# [PROBLEM DETAILS]
What you copy should be the lines from the one with "This screenshot has height=797, width=986." through the end of the entries, word for word. Omit the pictures.

Dataset entries
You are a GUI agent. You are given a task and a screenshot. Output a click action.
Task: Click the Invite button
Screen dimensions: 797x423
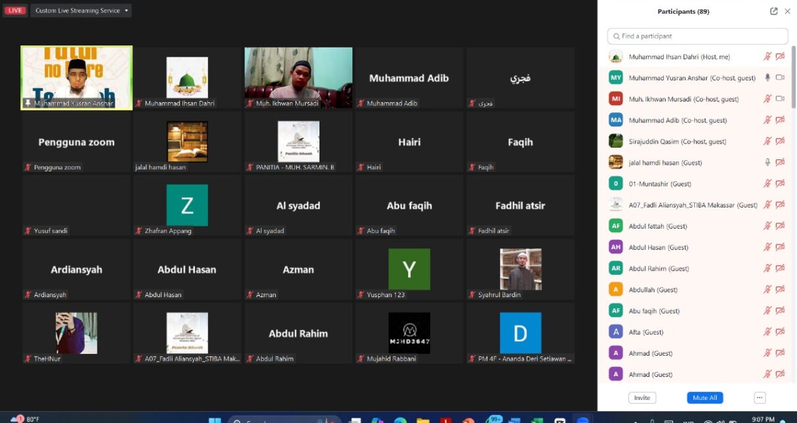[642, 398]
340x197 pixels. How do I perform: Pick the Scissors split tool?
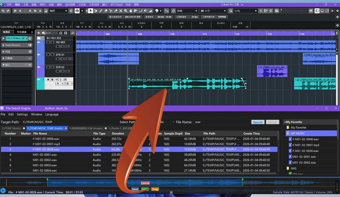111,11
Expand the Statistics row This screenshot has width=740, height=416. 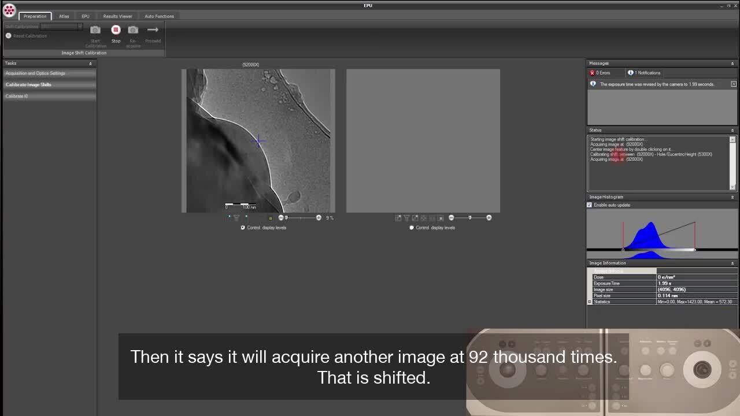pyautogui.click(x=590, y=302)
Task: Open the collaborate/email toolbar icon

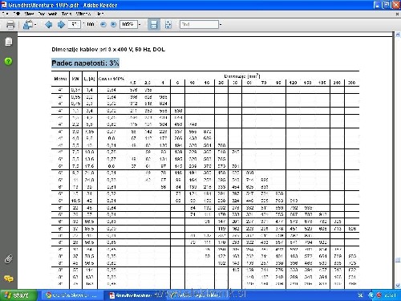Action: point(28,25)
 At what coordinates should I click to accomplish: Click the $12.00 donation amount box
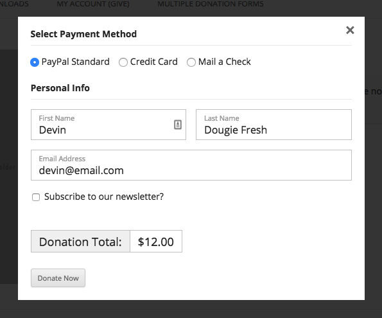(156, 242)
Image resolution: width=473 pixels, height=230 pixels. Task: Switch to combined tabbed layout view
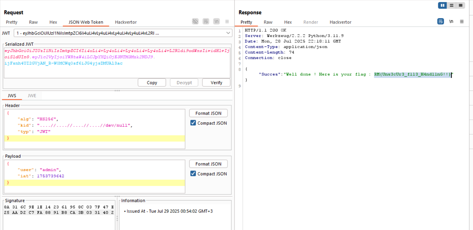(460, 5)
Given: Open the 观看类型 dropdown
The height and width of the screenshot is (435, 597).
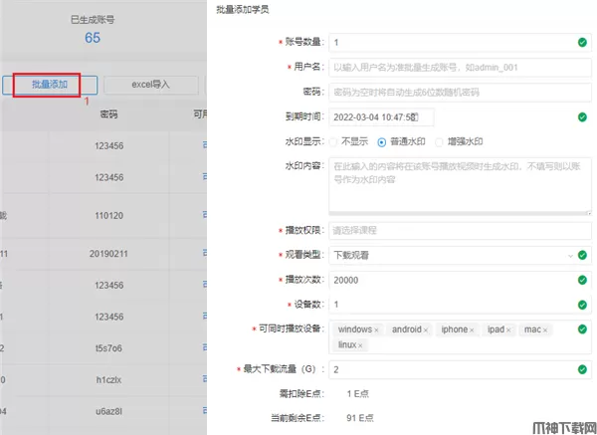Looking at the screenshot, I should pos(453,255).
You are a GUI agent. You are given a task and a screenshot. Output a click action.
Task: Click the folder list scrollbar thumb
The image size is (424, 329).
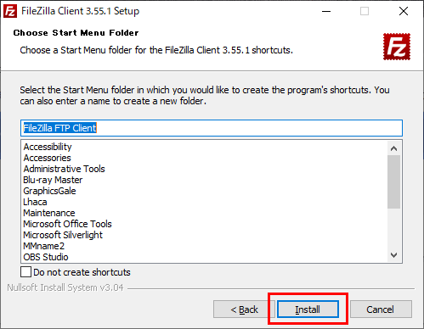tap(393, 181)
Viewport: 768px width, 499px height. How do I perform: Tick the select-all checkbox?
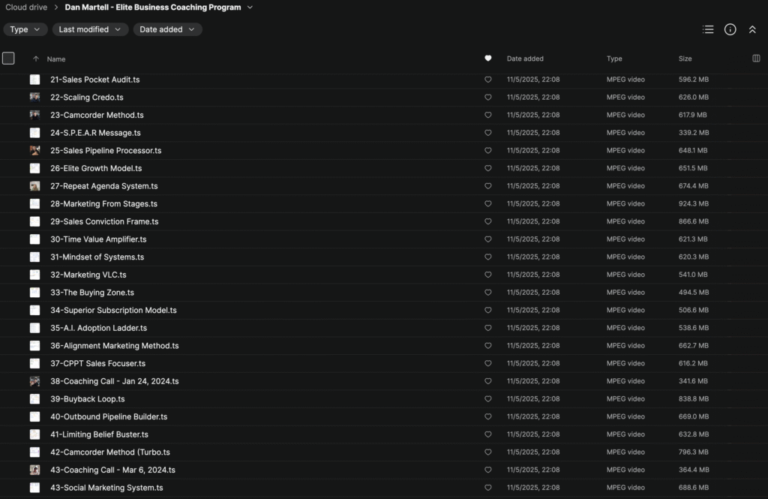pos(8,59)
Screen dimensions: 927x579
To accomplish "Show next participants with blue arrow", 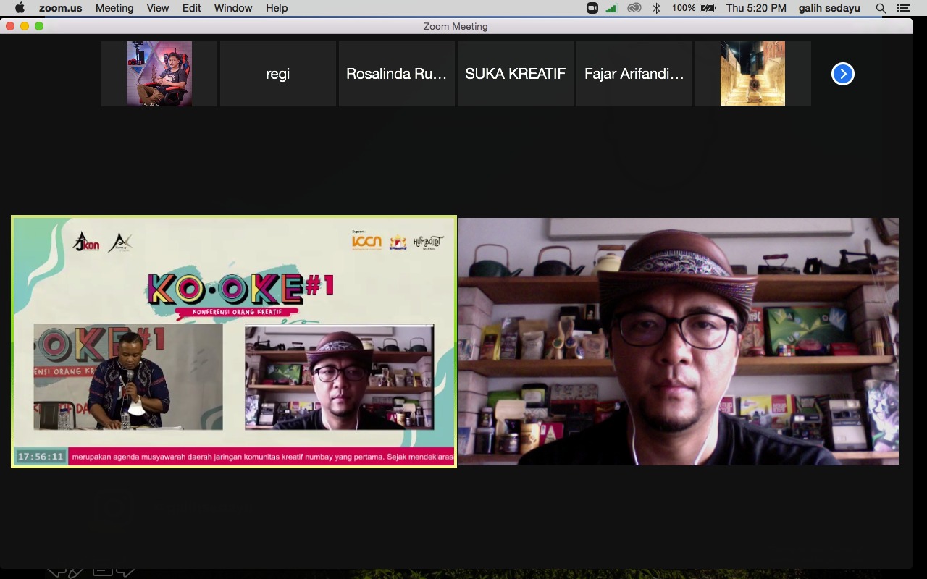I will pos(842,74).
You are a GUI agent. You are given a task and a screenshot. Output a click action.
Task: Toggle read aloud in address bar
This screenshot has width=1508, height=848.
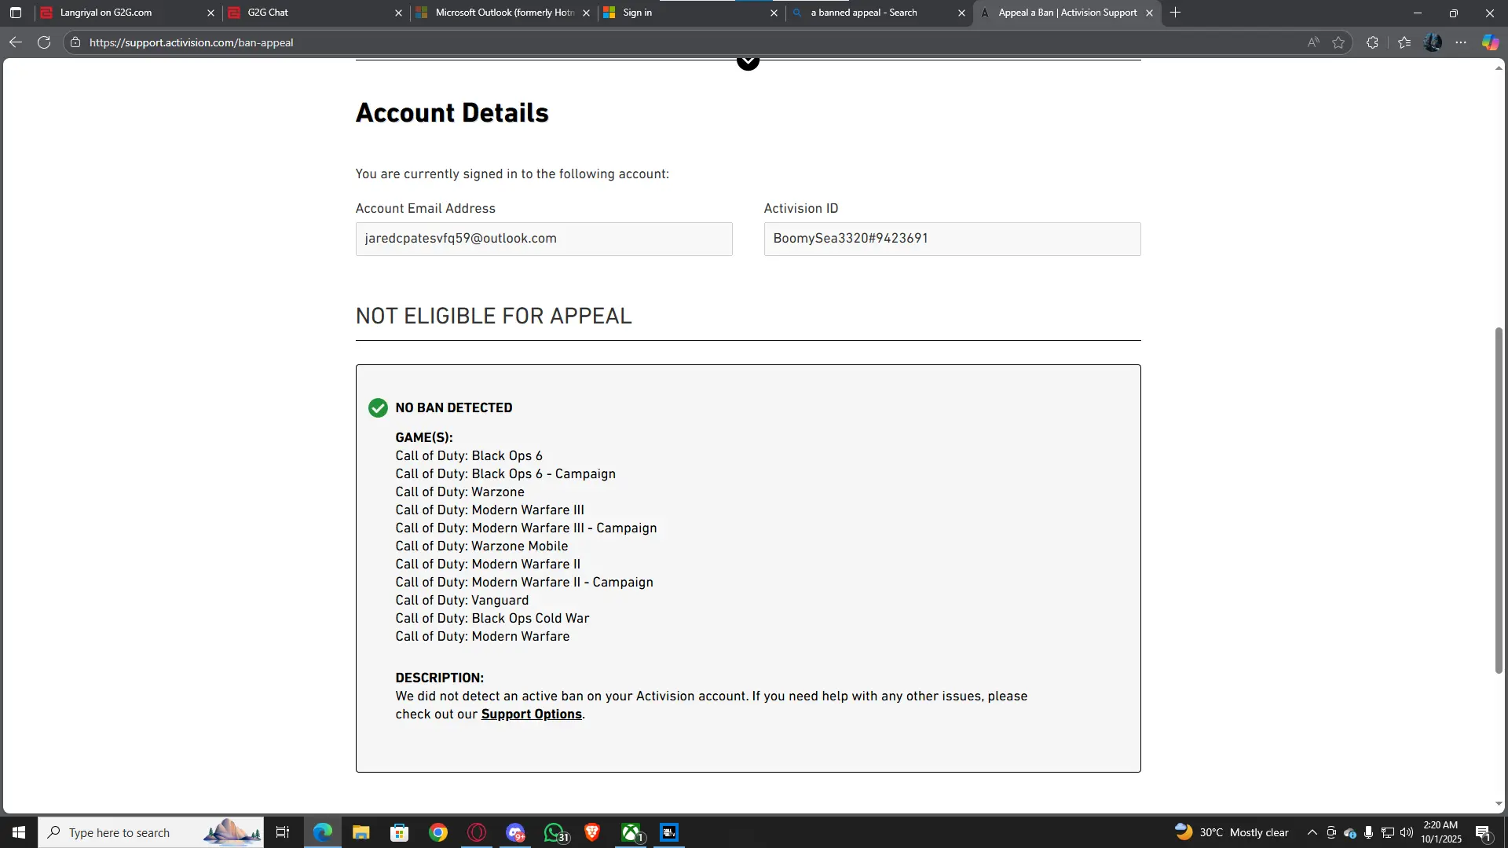1313,42
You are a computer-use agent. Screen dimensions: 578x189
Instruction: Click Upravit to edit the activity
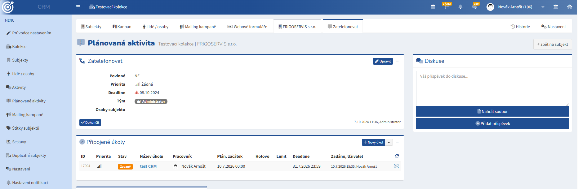coord(383,61)
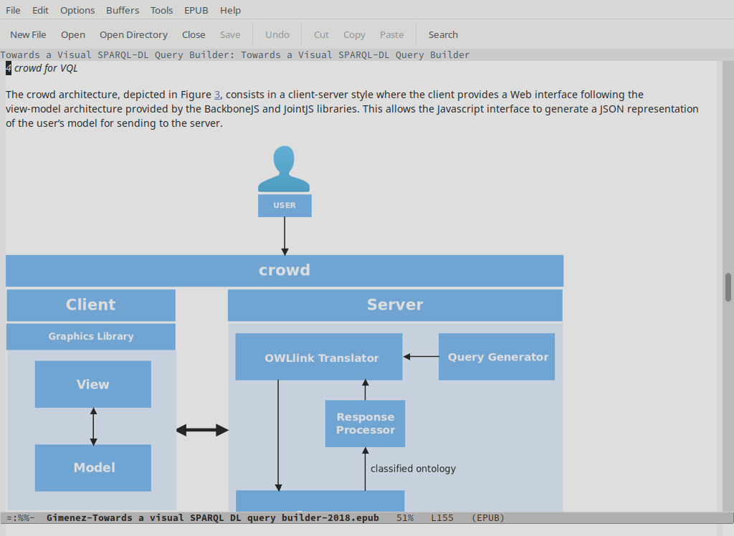
Task: Open the Help menu
Action: coord(229,10)
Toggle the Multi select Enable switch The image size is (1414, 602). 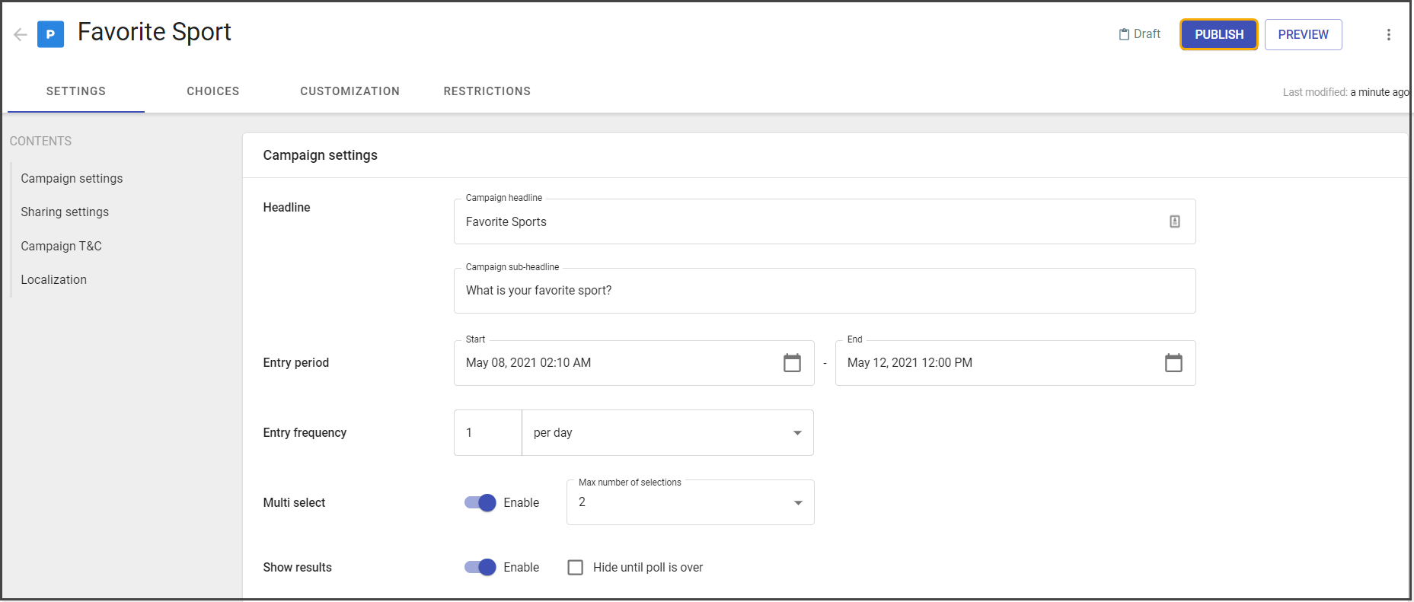(x=480, y=502)
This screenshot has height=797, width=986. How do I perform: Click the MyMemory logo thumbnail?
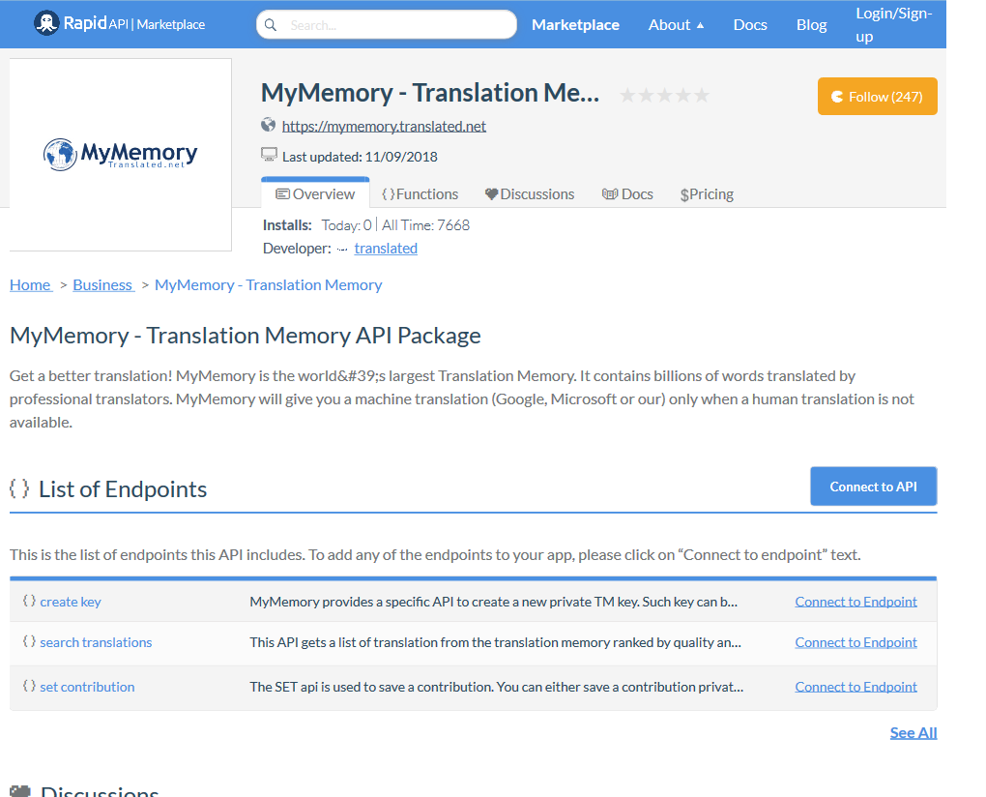(x=121, y=154)
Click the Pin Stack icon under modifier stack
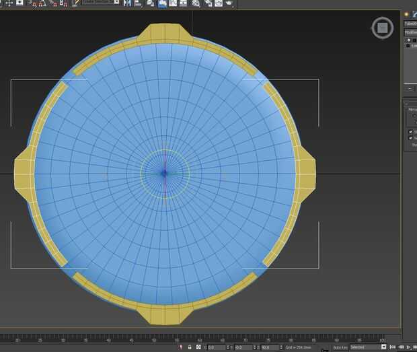Viewport: 417px width, 352px height. [x=410, y=89]
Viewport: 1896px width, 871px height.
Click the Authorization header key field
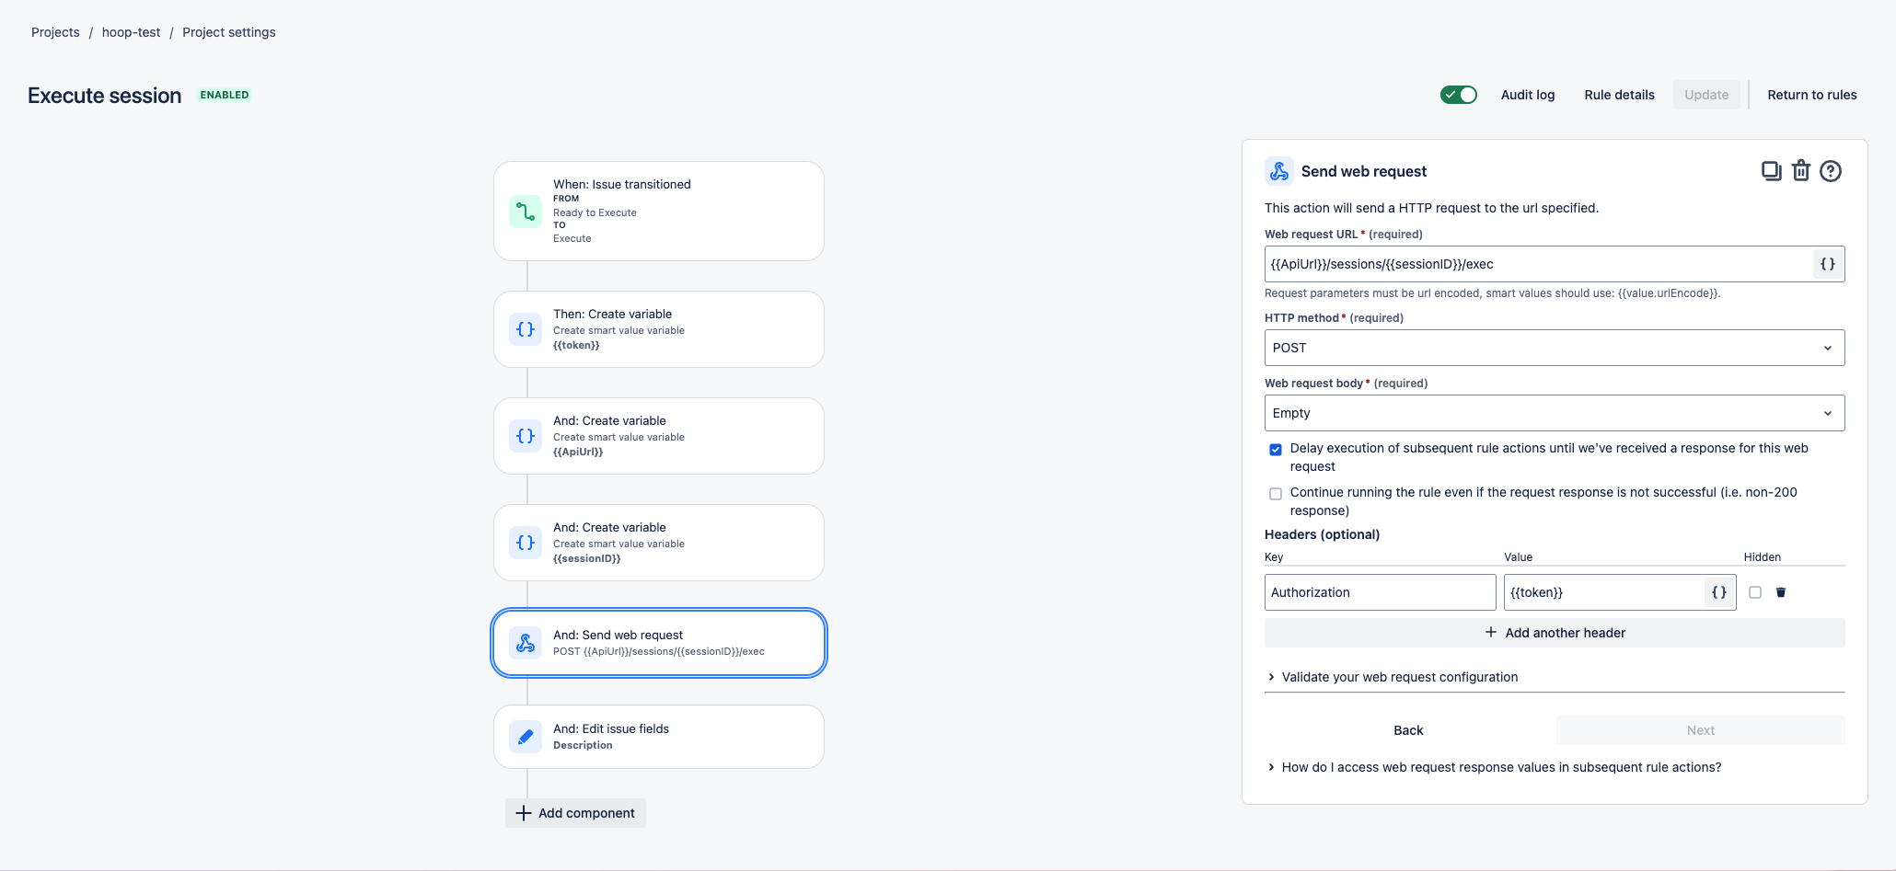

# [TASK SOLUTION]
This screenshot has height=797, width=986. How do I perform: Click the MyMemory logo thumbnail?
(x=121, y=154)
Click the Pin Stack icon under modifier stack
Viewport: 417px width, 352px height. [x=410, y=89]
Viewport: 1896px width, 871px height.
Click the Authorization header key field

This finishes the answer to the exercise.